Organisms that occupy stable environments are subjected to stabilizing selection, which minimizes variation and optimizes adaptation over time (Campbell 1996). So long as the environment remains constant, form and function persist relatively unchanged. Hence, over geological time spans characterized by relatively constant environmental conditions, organisms tend to show little modification from the ancestral forms that emerged when they first arose. If that origin occurred as the consequence of punctuated equilibrium (Eldredge and Gould 1972), emphasis over the vast majority of the taxon’s life span will be on equilibrium. Even in changing environments, highly successful and robust biological features may be retained. Evolutionary plateaus are the result.

The most obvious examples of the plateau scenario are life’s most ancient surviving organisms, the bacteria and Archaea (Altermann and Kazmierczak 2003). Many microbes are likely unchanged from very early in their history. Cyanobacteria, though doubtlessly possessing a more elaborate photosynthetic machinery than the earliest versions, have remained virtually unchanged ecologically and morphologically for over two billion years (Altermann and Schopf 1995). A particularly good example is sulfur-cycling fossil bacteria from Western Australia, which are markedly similar in microbial morphology, habitat, and organization to their modern counterparts (Schopf et al. 2014). Among the plants, once they invaded the land, bryophytes quickly developed a morphology and physiology that has remained constant for at least 360 million years (Hueber 1961; Karssilov and Schuster 1984).

Among the invertebrates notable for their evolutionary longevity are crustaceans such as the horseshoe crab (Xia 2000), insects such as ants (Grimaldi and Agosti 2000), and mollusks such as the nautilus (Landman 1987). Among the vertebrates, the sharks emerged during the early Devonian and developed some unusual physiological features that have remained relatively stable for 400 million years (Lisney and Collin 2006; Miller et al. 2003; Speers-Roesch et al. 2006). Likewise, the turtles emerged in the late Triassic with a highly successful defensive morphology that has preserved them relatively unchanged for 200 million years (Krenz et al. 2005; Pritchard 1979).

The history of life on Earth leaves several unanswered questions about the Plateau scenario. First among them is whether evolutionary plateaus remain stable indefinitely as long as the environment does not change. Can genetic drift give rise to change even in unchanging environments? What are the critical factors that promote survival of some forms through global catastrophes, such as the persistence of bryophytes and sharks through the Paleozoic-Mesozoic (P-M) boundary, and the survival of turtles through the Cretaceous-Tertiary (K-T) transition?

14.1.2 Collapse

Biologists have long recognized that most taxa have finite life spans; hence the majority of species that have ever lived have become extinct (Eldredge 1985; Woodruff 2001). Collapse, therefore, is the ultimate fate of most forms of life. This presumably reflects the fact that even optimal adaptations are essentially irreversible, and sooner or later circumstances will change to the point that the basis for past evolutionary success becomes maladaptive. Alternatively, previously well-adapted forms may simply be displaced by more highly adapted competitors. Or, precipitous events may lead to a relatively sudden collapse, as in the global catastrophes that mark several prominent paleobiological boundaries.

------------------------------------------------------------------------

- Exercise 1: Could you reproduce the passage on evolutionary plateaus and collapse, starting with "Organisms that occupy" and going on through "are the result."?
- Exercise 2: Can you carry the passage on evolutionary plateaus and collapse further, picking up after its last sentence?

- Given information:

------------------------------------------------------------------------

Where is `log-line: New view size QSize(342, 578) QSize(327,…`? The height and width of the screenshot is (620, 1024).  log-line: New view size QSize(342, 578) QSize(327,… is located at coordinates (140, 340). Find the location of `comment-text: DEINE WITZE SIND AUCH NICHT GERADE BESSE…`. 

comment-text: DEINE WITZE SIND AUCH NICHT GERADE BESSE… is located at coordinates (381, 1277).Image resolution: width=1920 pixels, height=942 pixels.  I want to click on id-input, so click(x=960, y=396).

------------------------------------------------------------------------

- Answer 1:
Organisms that occupy stable environments are subjected to stabilizing selection, which minimizes variation and optimizes adaptation over time (Campbell 1996). So long as the environment remains constant, form and function persist relatively unchanged. Hence, over geological time spans characterized by relatively constant environmental conditions, organisms tend to show little modification from the ancestral forms that emerged when they first arose. If that origin occurred as the consequence of punctuated equilibrium (Eldredge and Gould 1972), emphasis over the vast majority of the taxon’s life span will be on equilibrium. Even in changing environments, highly successful and robust biological features may be retained. Evolutionary plateaus are the result.

- Answer 2:
The stromatolites dominated the biosphere for three billion years, but disappeared at the end of the Proterozoic (Cowen 1995) except in a few scattered niche environments such as Shark Bay, Australia. The Ediacaran fauna provided numerous experiments in animal morphology over a 40 million year period just prior to the Cambrian, but few representatives survived into the Paleozoic (Cowen 1995). With the advent of the jawed fishes, the placoderms came to dominate the early Devonian seas, but were displaced entirely by unarmored but more resilient competitors by the end of the Devonian. Dinosaurs rose to prominence during the Mesozoic but were exterminated precipitously by the K-T catastrophe. It has been estimated that extinction is now occurring on an unprecedented scale, accelerated by the impact of human activity on the biosphere (Tong 2000; Woodruff 2001; Braje and Erlandson 2013). The relatively sudden disappearance of the mammalian megafauna in North America has been attributed to the arrival of humans, though the precise role played by human-megafaunal interactions remains controversial (Barnosky et al. 2004; Brook and Bowman 2002; Diniz-Filho 2004; Johnson 2002; Remmert 1982). And the human species itself is the lone survivor of a number of hominids that appear to have been unable to compete with Homo sapiens during the late Pleistocene and early Holocene (Kaifu et al. 2005; McBrearty and Brooks 2000).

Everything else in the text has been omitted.